Platelets. 2005 Feb;16(1):19-24. doi: 10.1080/09537100412331272569.

Abstract

Hemostatic disorders associated with chronic renal failure (CRF) include hemorrhagic and/or thrombotic manifestations, which were ascribed, in part, to uremic platelet dysfunction including abnormalities of expression of platelet glycoprotein receptors. There is, however, still no general agreement on the exact characterization of these platelet abnormalities. This study aims at characterizing the platelet glycoprotein abnormalities associated with CRF, by recording the effect of the three renal replacement therapies, hemodialysis (HD), chronic ambulatory peritoneal dialysis (CAPD), and renal transplantation, on these receptors. The study, which was mainly cross-sectional, included two groups: (i) Patient groups (n = 50): HD patients (n = 20), CAPD patients (n = 10) and successful renal transplant patients (n = 20); (ii) Healthy Controls (n = 34): 23 were men and 11 were women who were age- and sex-matched with the patients. Flow cytometric quantitation of CD41, CD42a, CD42b and CD61 was carried out using a Becton-Dickinson FACScan. The expression of CD41 levels showed a highly significant increase in HD and CAPD patients when compared with the normal control levels. However, levels in transplant patients were comparable to the normal control levels.
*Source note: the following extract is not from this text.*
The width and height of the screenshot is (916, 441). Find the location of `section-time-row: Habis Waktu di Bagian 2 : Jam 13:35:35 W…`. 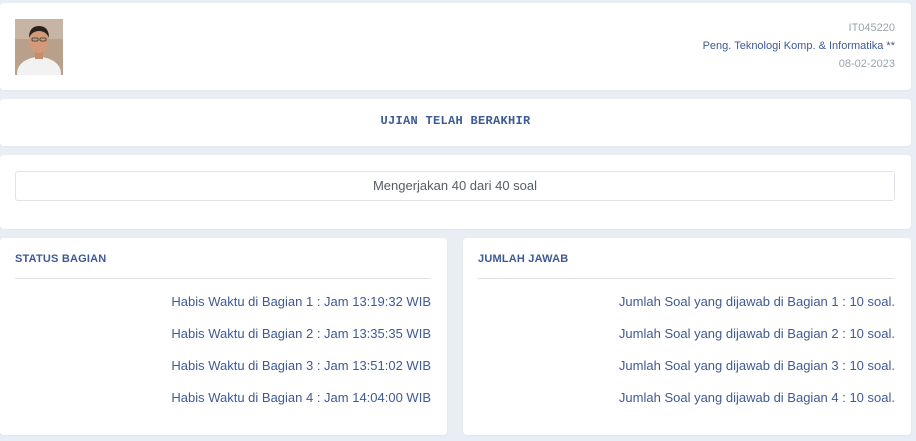

section-time-row: Habis Waktu di Bagian 2 : Jam 13:35:35 W… is located at coordinates (301, 334).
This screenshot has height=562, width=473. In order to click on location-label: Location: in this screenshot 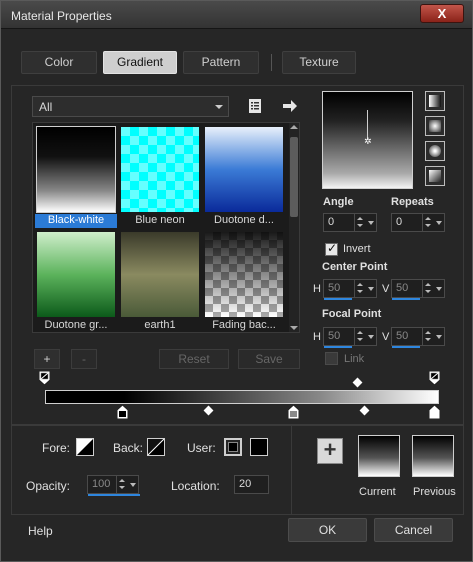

On the other hand, the expression of CD42a, CD42b, and CD61 showed no significant change in HD and CAPD patients when compared with normal control levels, but there was a significant decrease in transplant patients when compared to the normal control levels. In conclusion, there was evidence of increased expression of one glycoprotein receptor (GpIIb-IIIa) pre-dialysis whether HD or CAPD. In transplant patients, no evidence of platelet activation could be demonstrated.

摘要

与慢性肾衰竭(CRF)相关的止血障碍包括出血和/或血栓形成表现,部分原因是尿毒症血小板功能障碍,包括血小板糖蛋白受体表达异常。然而,对于这些血小板异常的确切特征仍未达成普遍共识。本研究旨在通过记录三种肾脏替代疗法,即血液透析(HD)、持续性非卧床腹膜透析(CAPD)和肾移植,对这些受体的影响,来表征与CRF相关的血小板糖蛋白异常。该研究主要为横断面研究,包括两组:(i)患者组(n = 50):HD患者(n = 20)、CAPD患者(n = 10)和成功肾移植患者(n = 20);(ii)健康对照组(n = 34):23名男性和11名女性,年龄和性别与患者匹配。使用Becton-Dickinson FACScan对CD41、CD42a、CD42b和CD61进行流式细胞术定量分析。与正常对照水平相比,HD和CAPD患者的CD41水平表达显著升高。然而,移植患者的水平与正常对照水平相当。另一方面,与正常对照水平相比,HD和CAPD患者的CD42a、CD42b和CD61表达无显著变化,但与正常对照水平相比,移植患者的表达显著降低。总之,有证据表明无论HD还是CAPD,透析前一种糖蛋白受体(GpIIb-IIIa)的表达增加。在移植患者中,未发现血小板活化的证据。